[TASK INSTRUCTIONS]
Transcribe the data exactly, stopping after the "Screen dimensions: 819x327" line.
*** RECORDS FOR THIS TASK ***
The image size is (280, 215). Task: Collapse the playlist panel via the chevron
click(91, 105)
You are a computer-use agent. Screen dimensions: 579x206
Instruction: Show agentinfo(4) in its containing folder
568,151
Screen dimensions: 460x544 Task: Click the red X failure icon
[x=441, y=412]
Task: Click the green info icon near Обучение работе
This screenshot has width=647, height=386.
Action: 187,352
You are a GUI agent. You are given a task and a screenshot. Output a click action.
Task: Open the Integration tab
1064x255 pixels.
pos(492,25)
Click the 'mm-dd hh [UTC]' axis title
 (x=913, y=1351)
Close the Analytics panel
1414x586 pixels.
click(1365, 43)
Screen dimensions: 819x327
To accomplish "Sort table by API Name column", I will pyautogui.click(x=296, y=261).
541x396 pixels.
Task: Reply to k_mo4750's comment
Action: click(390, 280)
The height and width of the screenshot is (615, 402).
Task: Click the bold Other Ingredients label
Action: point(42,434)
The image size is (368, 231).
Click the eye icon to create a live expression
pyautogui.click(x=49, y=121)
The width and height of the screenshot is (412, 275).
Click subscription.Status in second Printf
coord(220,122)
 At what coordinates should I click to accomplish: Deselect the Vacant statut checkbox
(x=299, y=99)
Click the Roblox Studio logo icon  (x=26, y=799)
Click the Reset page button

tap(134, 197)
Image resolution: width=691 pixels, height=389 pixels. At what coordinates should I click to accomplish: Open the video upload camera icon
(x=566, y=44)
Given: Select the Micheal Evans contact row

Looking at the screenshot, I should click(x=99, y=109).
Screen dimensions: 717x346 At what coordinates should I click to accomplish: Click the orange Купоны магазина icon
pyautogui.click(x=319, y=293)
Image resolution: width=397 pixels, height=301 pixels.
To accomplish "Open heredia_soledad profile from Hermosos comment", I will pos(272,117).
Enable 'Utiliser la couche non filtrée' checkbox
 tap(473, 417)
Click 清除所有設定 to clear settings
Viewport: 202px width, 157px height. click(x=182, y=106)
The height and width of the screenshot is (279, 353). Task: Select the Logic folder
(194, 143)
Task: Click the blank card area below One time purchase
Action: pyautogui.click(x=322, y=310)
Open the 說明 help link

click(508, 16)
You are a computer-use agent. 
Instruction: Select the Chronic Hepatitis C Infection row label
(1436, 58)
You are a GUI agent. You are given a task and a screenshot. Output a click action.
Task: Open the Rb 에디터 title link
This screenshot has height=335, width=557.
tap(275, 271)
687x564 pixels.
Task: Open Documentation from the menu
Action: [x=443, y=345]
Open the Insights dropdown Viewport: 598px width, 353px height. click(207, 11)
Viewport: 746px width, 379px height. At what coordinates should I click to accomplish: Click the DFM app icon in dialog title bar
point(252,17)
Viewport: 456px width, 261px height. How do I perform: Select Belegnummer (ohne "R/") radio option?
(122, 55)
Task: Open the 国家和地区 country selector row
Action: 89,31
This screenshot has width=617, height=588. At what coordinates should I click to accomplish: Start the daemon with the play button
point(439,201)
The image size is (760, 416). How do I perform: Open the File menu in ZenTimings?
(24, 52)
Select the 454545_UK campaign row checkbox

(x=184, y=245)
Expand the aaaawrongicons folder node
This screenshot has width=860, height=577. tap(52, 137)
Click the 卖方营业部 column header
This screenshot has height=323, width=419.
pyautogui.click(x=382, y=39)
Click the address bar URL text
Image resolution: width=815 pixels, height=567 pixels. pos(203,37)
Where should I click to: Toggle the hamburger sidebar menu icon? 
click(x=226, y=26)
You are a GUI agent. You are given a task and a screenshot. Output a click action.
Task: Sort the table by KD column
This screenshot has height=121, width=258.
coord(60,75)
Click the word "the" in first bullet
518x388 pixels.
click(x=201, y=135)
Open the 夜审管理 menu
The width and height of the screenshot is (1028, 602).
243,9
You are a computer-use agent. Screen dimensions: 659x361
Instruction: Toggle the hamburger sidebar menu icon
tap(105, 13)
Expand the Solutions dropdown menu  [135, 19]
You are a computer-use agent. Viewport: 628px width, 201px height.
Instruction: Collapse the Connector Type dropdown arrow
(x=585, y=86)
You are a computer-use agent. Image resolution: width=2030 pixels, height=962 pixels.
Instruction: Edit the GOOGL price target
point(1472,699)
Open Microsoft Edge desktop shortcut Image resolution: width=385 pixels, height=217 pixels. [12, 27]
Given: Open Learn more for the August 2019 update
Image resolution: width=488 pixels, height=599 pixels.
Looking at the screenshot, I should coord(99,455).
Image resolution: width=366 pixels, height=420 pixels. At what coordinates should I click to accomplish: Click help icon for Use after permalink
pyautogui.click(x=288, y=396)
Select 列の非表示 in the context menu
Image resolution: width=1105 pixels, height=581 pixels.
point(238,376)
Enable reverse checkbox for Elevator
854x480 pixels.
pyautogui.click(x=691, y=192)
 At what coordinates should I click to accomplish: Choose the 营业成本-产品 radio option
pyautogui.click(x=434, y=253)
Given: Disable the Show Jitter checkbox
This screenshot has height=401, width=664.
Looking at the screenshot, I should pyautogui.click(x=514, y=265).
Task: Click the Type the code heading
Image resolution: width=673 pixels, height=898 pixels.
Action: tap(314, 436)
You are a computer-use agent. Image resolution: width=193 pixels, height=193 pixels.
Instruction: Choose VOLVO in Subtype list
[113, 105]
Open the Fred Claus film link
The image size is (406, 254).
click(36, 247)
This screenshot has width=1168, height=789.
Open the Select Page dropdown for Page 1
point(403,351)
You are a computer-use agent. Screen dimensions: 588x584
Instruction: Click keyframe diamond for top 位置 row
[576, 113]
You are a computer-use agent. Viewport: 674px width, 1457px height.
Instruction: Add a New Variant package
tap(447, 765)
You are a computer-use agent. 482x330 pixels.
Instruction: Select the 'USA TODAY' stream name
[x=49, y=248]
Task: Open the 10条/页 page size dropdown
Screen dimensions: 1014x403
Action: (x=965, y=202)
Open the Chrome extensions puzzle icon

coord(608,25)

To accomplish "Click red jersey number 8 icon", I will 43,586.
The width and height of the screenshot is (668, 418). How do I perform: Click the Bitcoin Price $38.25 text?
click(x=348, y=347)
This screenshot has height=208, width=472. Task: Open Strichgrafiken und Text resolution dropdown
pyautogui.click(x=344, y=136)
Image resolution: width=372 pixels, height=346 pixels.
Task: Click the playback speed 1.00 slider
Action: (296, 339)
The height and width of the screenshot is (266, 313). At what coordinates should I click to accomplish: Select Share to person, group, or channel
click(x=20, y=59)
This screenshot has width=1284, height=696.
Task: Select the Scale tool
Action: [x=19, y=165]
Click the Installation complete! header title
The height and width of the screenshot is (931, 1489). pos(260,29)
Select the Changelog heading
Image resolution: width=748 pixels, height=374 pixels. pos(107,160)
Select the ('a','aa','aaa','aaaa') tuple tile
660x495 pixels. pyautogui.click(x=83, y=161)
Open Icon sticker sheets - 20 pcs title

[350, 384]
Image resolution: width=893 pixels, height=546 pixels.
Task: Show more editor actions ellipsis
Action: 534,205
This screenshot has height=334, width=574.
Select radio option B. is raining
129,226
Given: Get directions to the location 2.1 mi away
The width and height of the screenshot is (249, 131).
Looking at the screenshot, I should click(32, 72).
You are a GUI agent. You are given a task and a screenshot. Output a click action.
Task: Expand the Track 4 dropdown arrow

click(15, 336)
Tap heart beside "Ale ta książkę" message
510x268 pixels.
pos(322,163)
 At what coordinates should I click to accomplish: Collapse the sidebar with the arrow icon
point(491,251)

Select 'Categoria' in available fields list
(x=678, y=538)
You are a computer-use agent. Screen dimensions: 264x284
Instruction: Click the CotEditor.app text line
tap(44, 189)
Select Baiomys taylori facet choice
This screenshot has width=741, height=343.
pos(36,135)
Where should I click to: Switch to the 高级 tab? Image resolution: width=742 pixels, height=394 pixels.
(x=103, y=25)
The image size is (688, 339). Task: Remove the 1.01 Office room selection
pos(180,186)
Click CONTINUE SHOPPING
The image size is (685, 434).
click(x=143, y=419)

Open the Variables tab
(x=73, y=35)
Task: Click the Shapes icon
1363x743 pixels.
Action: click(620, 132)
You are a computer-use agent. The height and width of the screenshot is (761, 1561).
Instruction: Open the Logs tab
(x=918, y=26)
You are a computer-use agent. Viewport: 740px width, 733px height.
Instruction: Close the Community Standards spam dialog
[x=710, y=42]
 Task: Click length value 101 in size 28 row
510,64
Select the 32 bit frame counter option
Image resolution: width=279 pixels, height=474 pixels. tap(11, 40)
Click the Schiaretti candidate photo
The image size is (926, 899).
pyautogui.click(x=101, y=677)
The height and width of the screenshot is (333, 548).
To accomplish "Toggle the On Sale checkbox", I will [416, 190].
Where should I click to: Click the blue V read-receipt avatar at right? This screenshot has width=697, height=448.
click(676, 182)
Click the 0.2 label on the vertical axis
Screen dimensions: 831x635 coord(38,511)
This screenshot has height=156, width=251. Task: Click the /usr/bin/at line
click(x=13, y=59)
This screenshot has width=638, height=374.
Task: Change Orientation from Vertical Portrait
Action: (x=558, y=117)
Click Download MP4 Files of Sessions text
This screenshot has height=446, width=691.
***
[RESPONSE BOX]
The image size is (280, 215). Task: Collapse the playlist panel via the chevron
click(91, 105)
You are a computer-use agent. Screen dimensions: 579x206
Instruction: Show agentinfo(4) in its containing folder
568,151
Screen dimensions: 460x544 Task: Click the red X failure icon
[x=441, y=412]
Task: Click the green info icon near Обучение работе
This screenshot has width=647, height=386.
Action: 187,352
You are a GUI agent. You are given a task and a screenshot. Output a click action.
Task: Open the Integration tab
1064x255 pixels.
pos(492,25)
Click the 'mm-dd hh [UTC]' axis title
 (x=913, y=1351)
Close the Analytics panel
1414x586 pixels.
click(1365, 43)
Screen dimensions: 819x327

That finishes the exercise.